Chinese railway laborers, who, as laborers often do, had achy joints and whatever from, you know, laboring all day, went looking for their familiar remedy. But, being laborers rather than doctors or pharmacists, and in any case not speaking great English (if any at all), they likely just knew to look for snake oil, rather than any particular *kind* of snake oil. And a certain number of quacks and charlatans (and probably at least a *few* honest but confused and ignorant pharmacists and the like) were happy to sell them snake oil, made from local rattlesnakes. Unlike sea snake oil, rattlesnake oil has no particular qualities that make it different from any other random fat when it comes to treating ailments.

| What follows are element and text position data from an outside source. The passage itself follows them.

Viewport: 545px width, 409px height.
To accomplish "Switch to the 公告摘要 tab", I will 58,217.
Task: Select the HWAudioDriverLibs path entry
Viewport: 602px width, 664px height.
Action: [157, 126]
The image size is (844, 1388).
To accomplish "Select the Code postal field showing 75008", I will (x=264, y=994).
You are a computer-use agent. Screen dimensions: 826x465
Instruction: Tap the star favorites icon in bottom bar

Pretty soon, a number of more blatant charlatans were selling “snake oil” that did not even contain any actual snake, but was instead mineral oil or tallow or the like, with various random other stuff thrown in. Most of them were claiming it could treat anything under the sun, from sore throats to snake bites, not just joint aches. And they were selling it to anyone sufficiently ignorant to be shilled, not just the Chinese laborers.

And that’s how “snake oil” went from being a minor, but actually at least somewhat effective remedy to a byword for useless “cure all” quackery.